## Selected extract
*-*-*
Construction workers spend their day in al fresco cubicles. It's the ultimate transparency. They text, drink coffee, snack and have lunch just like the rest of us, but somehow these mundane tasks seem amplified outdoors. The snoopy public (me, for example), feels like an audience at the theater or an anthropologist in the urban jungle. I pity the guys eating out of lunch pails on a cement sidewalk, and I want to shout at the rooftop texters, "Don't back up!" I personally will jump through any hoop to get my morning coffee, so I watched with empathy as this nimble worker scaled a long ladder on a sticky summer day holding two large iced coffees and a bulky snack bag. When he reached the top he landed the cups, hoisted himself up and over, and prepared to climb higher to his waiting co-worker. I was so thirsty by the time he was done, I had to go get some myself. In his honor, I drank it outdoors.
Play Ball, NYC
Let's not talk about the Mets.
Taunting a Mets fan is like kicking a puppy or pinching a baby. You would have to be extra cruel to want to inflict harm on such a sweet and vulnerable group.
But hope springs eternal at the start of every summer, including on a ballfield shoved under the highway and dwarfed by skyscrapers. Here, Little Leaguers hit and run on a summer morning. Painted by imagination, it's a field of dreams.
*-*-*
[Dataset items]
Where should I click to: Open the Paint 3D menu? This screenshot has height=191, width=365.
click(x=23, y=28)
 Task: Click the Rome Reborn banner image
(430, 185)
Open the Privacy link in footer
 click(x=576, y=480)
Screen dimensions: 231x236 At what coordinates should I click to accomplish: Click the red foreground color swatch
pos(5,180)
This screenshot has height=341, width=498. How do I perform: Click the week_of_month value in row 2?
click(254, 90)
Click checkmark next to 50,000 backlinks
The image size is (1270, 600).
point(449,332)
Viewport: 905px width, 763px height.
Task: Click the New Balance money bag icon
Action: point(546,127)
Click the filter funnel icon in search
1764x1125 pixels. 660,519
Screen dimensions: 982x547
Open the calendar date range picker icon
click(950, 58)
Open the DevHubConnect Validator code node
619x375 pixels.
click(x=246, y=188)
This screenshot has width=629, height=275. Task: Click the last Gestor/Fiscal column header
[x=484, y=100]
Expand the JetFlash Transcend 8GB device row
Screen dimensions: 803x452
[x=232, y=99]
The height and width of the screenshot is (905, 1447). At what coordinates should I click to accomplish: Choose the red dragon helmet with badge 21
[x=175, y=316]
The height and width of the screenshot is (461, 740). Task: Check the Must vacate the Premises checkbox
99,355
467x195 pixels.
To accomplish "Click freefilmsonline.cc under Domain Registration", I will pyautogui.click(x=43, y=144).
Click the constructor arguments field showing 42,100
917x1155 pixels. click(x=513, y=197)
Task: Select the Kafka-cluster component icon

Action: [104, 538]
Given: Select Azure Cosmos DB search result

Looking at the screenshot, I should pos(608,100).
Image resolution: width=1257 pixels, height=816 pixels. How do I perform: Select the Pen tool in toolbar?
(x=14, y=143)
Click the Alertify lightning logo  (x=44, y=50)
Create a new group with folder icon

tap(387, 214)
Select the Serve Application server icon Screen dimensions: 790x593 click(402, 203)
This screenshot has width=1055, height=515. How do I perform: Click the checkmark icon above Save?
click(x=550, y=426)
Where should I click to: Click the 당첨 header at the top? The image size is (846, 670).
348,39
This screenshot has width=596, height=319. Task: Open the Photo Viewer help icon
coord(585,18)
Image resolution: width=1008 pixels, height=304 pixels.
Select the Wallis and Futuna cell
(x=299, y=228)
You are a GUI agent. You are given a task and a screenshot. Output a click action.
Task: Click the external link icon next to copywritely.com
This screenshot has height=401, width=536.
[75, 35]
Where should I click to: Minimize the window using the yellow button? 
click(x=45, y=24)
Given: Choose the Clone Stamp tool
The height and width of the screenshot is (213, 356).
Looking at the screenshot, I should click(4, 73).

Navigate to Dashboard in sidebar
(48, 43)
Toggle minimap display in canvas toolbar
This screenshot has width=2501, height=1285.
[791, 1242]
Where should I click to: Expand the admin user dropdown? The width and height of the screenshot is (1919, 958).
*-*-*
## Written instruction 1
Condense the paragraph of the city-life passage beginning "Construction workers spend their day" into a short bulleted list that keeps its main facts.
## Written instruction 2
Repeat the portion of the city-life passage starting at "Taunting a Mets" and ending at "and vulnerable group.".
## Written instruction 3
Write the next part of the city-life passage, beginning right after its final sentence.
The data above has no role in this work.

## Expected answer 1
- Construction workers spend the day in open-air "cubicles," so their ordinary routines of texting, drinking coffee, snacking and eating lunch happen in full view.
- Onlookers, the writer included, feel like a theater audience or an anthropologist watching them.
- The writer pities workers eating from lunch pails on the sidewalk and wants to warn rooftop texters not to back up.
- On a sticky summer day, a worker climbed a long ladder holding two large iced coffees and a bulky snack bag. At the top, he set the cups down, pulled himself over and prepared to climb higher to a waiting co-worker.
- Watching this left the writer thirsty enough to go get coffee and drink it outdoors in his honor.

## Expected answer 2
Taunting a Mets fan is like kicking a puppy or pinching a baby. You would have to be extra cruel to want to inflict harm on such a sweet and vulnerable group.

## Expected answer 3
The endless traffic rumble from the elevated Parkway? Really the roar of the crowds. The gigantic green metal curved highway supports? The magnificent arches of a stadium entrance in the Bronx. The imposing line of glass building windows? Press box and corporate skyboxes, of course.
Diamonds are precious here. You take what you can get.
Block out those stressed and anxious managers, aka parents, shouting tips and tricks. Keep your eye on the ball, wait for your pitch and swing for the stands. This just might be the time it flies over the chain link fence and straight onto the bike path. See-ya!
And the noise fills up the stadium.
Plush, NYC
Children are not always kind to beloved stuffed animals. New York is even worse.
It's not easy being plush.
In the concrete forest, anything can happen. Teddy bears may be dragged, dropped, hugged, hanged, clenched, clutched and even clawed. They lie on cement sidewalks like pedestrian roadkill. They go to the park in the drooling mouths of giant dogs. They do double duty as toddler backpacks. They are forgotten on subways, buses and taxis. Strange but true: discarded soft animal toys may be bound to the front fenders of sanitation, moving and fire trucks. So Fifty Shades of Grey to me but it's supposed to be...cheerful?
But all is not lost for lost guys. This one went straight to the top. Smile on his face, wind in his fur, arms wide open, he gives new meaning to hugging the road.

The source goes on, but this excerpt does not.